Saved data entries:
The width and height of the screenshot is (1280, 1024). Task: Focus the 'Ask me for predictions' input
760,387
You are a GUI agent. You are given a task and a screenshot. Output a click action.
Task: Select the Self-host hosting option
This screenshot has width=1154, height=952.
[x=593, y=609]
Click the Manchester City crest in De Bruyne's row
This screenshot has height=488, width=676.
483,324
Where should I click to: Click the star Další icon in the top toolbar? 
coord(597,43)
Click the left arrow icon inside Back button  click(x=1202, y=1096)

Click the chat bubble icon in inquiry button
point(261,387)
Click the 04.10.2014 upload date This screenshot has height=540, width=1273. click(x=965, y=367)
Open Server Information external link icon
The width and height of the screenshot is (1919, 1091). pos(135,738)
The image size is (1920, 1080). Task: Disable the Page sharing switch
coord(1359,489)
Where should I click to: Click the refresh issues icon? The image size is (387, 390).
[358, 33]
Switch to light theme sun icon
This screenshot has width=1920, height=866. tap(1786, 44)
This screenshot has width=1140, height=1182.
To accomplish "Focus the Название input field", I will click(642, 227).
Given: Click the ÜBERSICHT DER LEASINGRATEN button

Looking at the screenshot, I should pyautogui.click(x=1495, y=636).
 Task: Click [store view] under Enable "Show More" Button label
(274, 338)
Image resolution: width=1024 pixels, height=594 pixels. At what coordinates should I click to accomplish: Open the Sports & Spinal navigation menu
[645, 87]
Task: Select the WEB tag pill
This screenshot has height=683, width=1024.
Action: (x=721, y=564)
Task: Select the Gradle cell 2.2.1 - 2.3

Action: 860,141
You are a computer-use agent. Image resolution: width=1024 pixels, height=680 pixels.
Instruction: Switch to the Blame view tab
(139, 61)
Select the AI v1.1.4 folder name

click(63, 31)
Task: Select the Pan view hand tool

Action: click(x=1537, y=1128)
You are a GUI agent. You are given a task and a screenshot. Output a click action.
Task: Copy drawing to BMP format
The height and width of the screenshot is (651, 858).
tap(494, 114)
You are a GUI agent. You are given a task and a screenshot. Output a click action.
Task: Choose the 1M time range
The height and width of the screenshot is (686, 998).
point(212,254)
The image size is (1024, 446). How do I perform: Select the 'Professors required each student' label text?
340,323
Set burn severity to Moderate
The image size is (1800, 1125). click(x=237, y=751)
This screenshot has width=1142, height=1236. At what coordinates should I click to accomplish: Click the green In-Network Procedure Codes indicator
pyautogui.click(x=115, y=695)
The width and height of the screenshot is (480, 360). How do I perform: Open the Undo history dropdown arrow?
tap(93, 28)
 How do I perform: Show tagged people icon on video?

> PROBLEM TO WORK ON
From the line that holds "You are a computer-use" to the last line of the records above, print each line exactly. Add nothing else.

> OUTPUT FOR THIS TASK
You are a computer-use agent. Image resolution: width=1024 pixels, height=680 pixels.
Instruction: Switch to the Blame view tab
(139, 61)
Select the AI v1.1.4 folder name

click(63, 31)
Task: Select the Pan view hand tool

Action: click(x=1537, y=1128)
You are a GUI agent. You are given a task and a screenshot. Output a click action.
Task: Copy drawing to BMP format
The height and width of the screenshot is (651, 858).
tap(494, 114)
You are a GUI agent. You are given a task and a screenshot. Output a click action.
Task: Choose the 1M time range
The height and width of the screenshot is (686, 998).
point(212,254)
The image size is (1024, 446). How do I perform: Select the 'Professors required each student' label text?
340,323
Set burn severity to Moderate
The image size is (1800, 1125). click(x=237, y=751)
This screenshot has width=1142, height=1236. At what coordinates should I click to accomplish: Click the green In-Network Procedure Codes indicator
pyautogui.click(x=115, y=695)
The width and height of the screenshot is (480, 360). How do I perform: Open the Undo history dropdown arrow?
tap(93, 28)
 How do I perform: Show tagged people icon on video?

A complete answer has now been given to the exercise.